Scientists from the laboratories of Rajib Saha and Nirupam Aich have made a groundbreaking discovery involving a common photosynthetic bacterium, Rhodopseudomonas palustris, and its interaction with perfluorooctanoic acid (PFOA), a notoriously resistant member of the PFAS family. Their findings, published in Environmental Science: Advances, reveal that this bacterium can absorb PFOA into its cell membrane, a behavior that evolves over time.
This discovery marks an early step toward harnessing natural microbes to potentially mitigate PFAS pollution, offering a promising avenue for efforts aimed at protecting water quality and public health.
Early Experiments Reveal Promise and Limitations
During controlled laboratory experiments, researchers observed that R. palustris could remove approximately 44% of PFOA from its environment within 20 days. However, much of the absorbed chemical eventually returned to the surroundings, likely due to the breakdown of the bacterial cells. This highlights both the potential and the challenges of using living microorganisms to capture or transform PFAS.
“While R. palustris didn’t completely degrade the chemical, our findings suggest a stepwise mechanism where the bacterium may initially trap PFOA in its membranes,” said Saha, Richard L. and Carol S. McNeel Associate Professor. “This gives us a foundation to explore future genetic or systems biology interventions that could improve retention or even enable biotransformation.”
Collaborative Expertise Strengthens the Research
The research benefited from the specialized PFAS detection capabilities of the Aich Lab, which enabled the team to monitor PFOA levels with precision. Concurrently, Saha’s group conducted biological experiments to assess the bacterium’s response to varying PFAS concentrations.
“This kind of collaboration is exactly what’s needed to address complex environmental challenges,” said Aich, Richard L. McNeel Associate Professor. “By bringing together microbiology, chemical engineering, and environmental analytical science, we’re gaining a more complete picture of how to tackle PFAS pollution with biological tools.”

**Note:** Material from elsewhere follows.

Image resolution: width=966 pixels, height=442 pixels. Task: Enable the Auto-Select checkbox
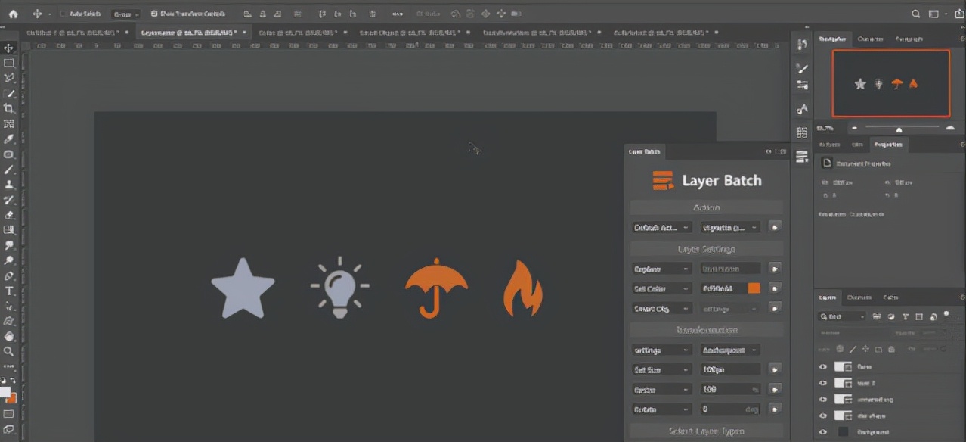click(63, 14)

Toward Scalable Microbial Approaches for PFAS Cleanup
PFAS compounds are a global concern due to their persistence in soil and water. Current treatment methods are often costly and energy-intensive. Microbial strategies could offer a more adaptable and resource-efficient solution, although significant scientific advancements are still required.
The findings from this study point in that direction, and the research teams are already planning further studies focused on microbial engineering and synthetic biology to enhance degradation capabilities in the future.
Funding and Access to Findings
This collaborative research was funded by the Layman Award and the Nebraska Collaboration Initiative Grant awarded to Aich and Saha. The study’s co-first authors are doctoral candidates Mark Kathol from the Saha Lab and Anika Azme from the Aich Lab.
The full study is accessible open-access through the Royal Society of Chemistry, providing a valuable resource for ongoing and future research in this critical area.